### EXERCISE PROMPT
Rewrite the lines from the one containing "You are a GUI" through the end of the listing, both ends included, as a numbered list with blank lines omitted. Leave the pictures out of your answer.

### Dataset records
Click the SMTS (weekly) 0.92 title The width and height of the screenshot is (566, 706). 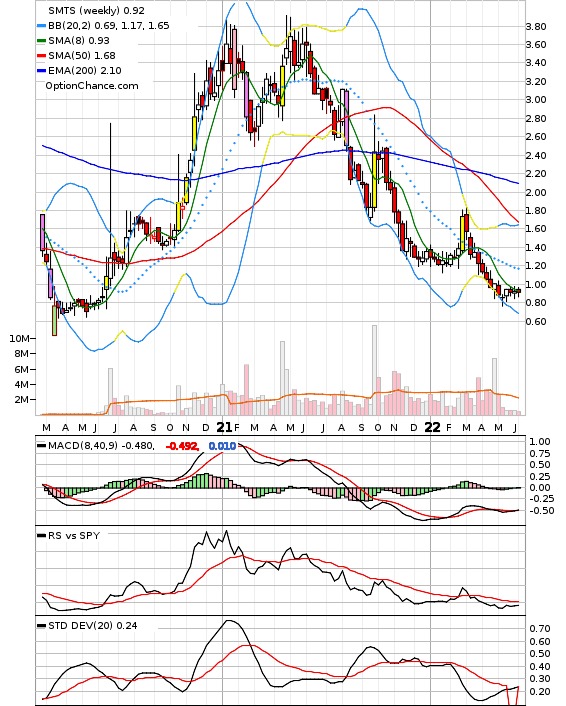point(96,10)
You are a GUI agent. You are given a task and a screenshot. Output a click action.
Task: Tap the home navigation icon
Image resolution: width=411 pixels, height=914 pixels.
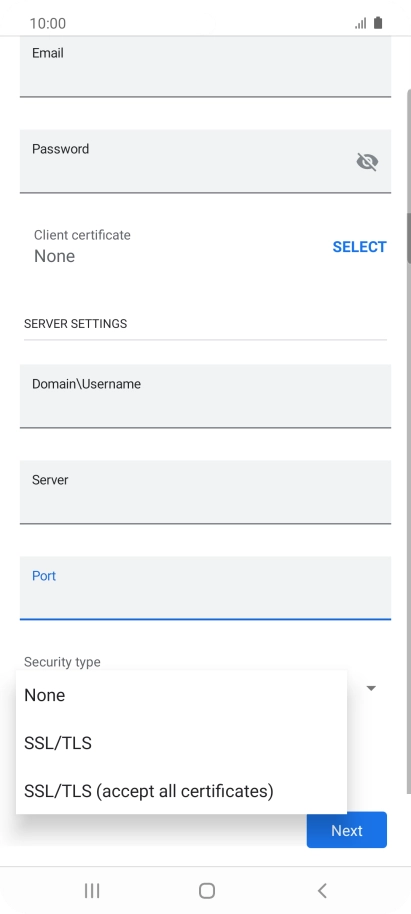click(x=207, y=890)
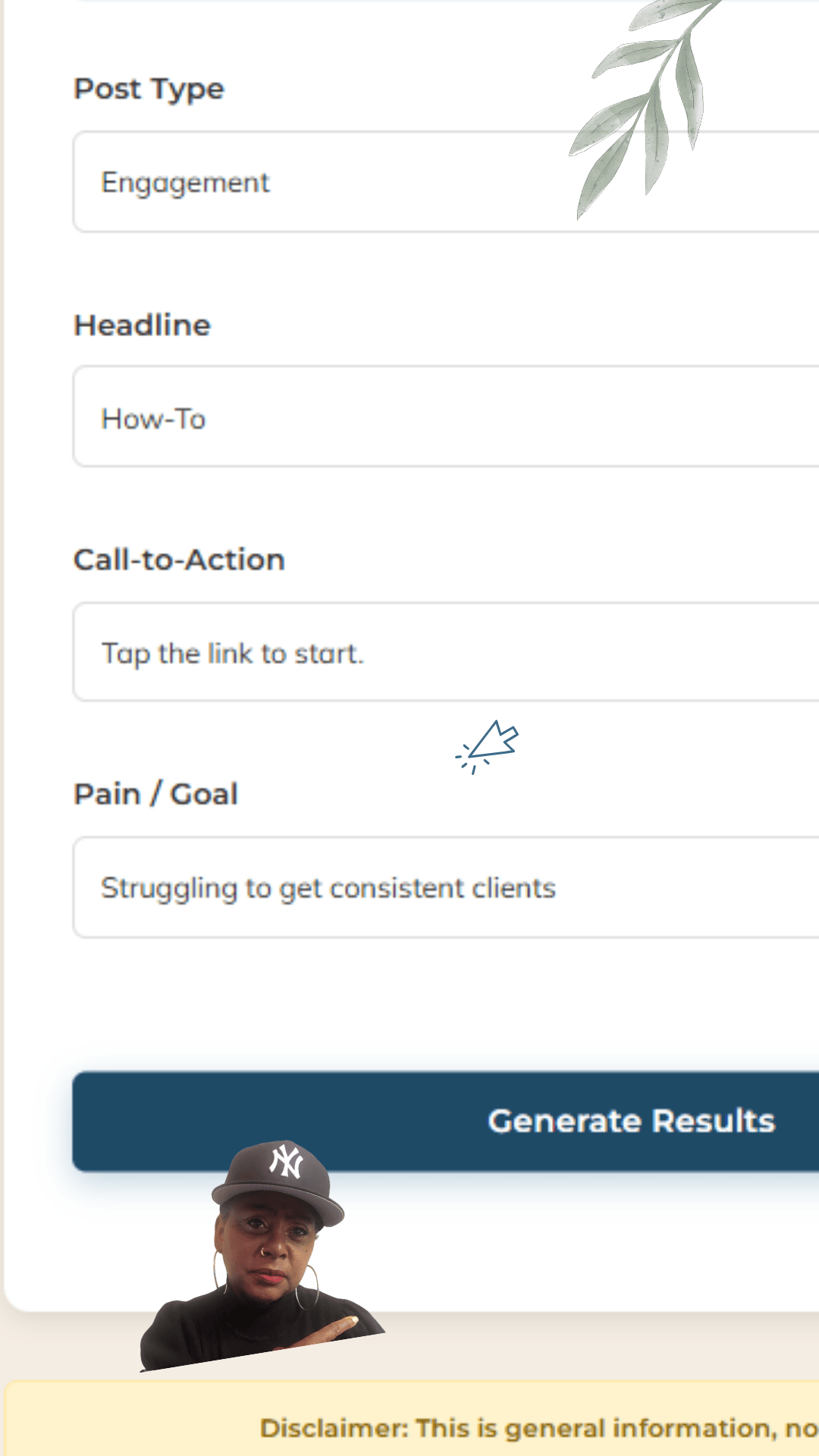This screenshot has height=1456, width=819.
Task: Click the hoop earring in the photo
Action: click(x=308, y=1288)
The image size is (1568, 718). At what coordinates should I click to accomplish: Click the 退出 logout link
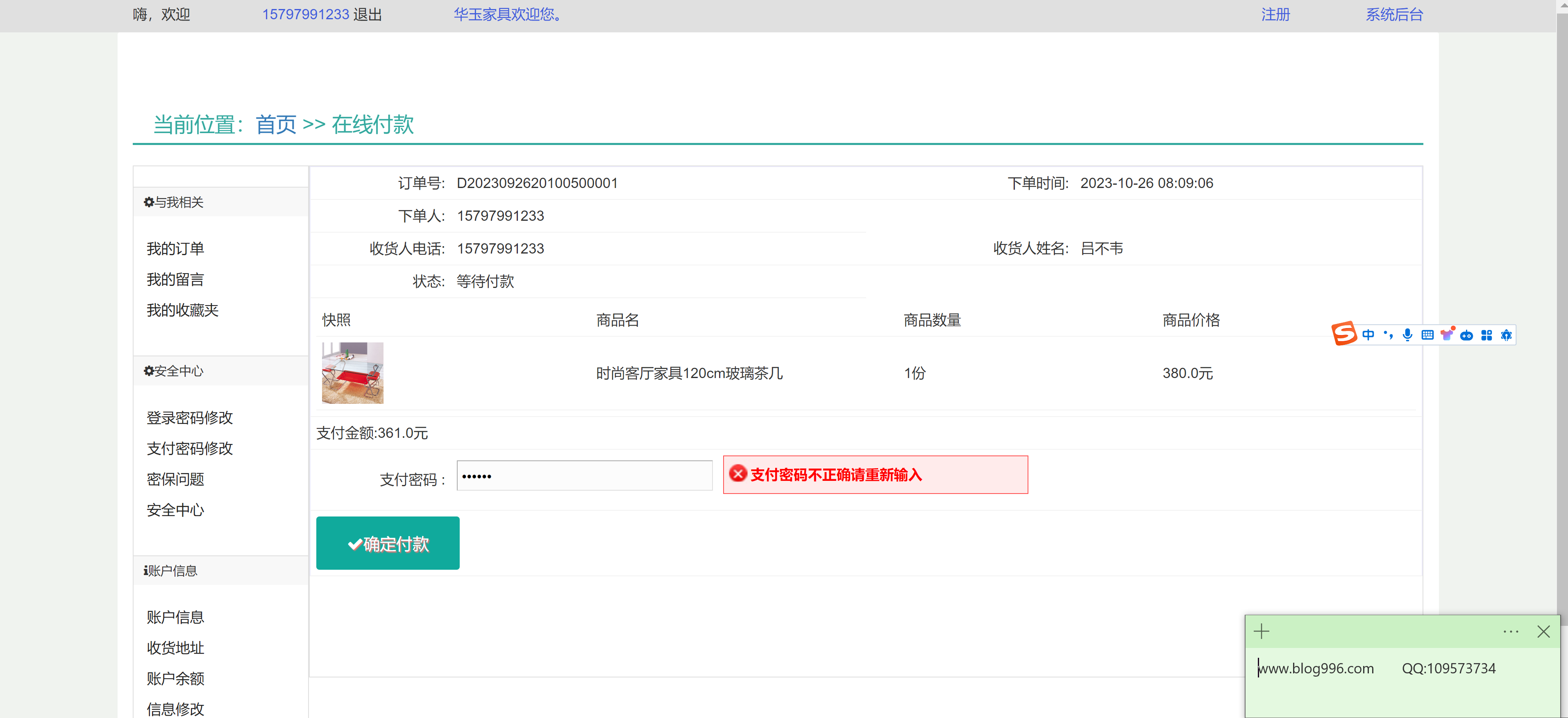click(368, 15)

### WRITTEN RESPONSE
1. You are a GUI agent. You are given a task and a screenshot. Output a click action.
2. Task: Tap the home navigation icon
3. Image resolution: width=411 pixels, height=914 pixels.
4. click(x=207, y=890)
5. This screenshot has height=1456, width=819.
6. Task: Click the hoop earring in the photo
7. Action: click(x=308, y=1288)
8. The image size is (1568, 718). At what coordinates should I click to accomplish: Click the 退出 logout link
9. click(368, 15)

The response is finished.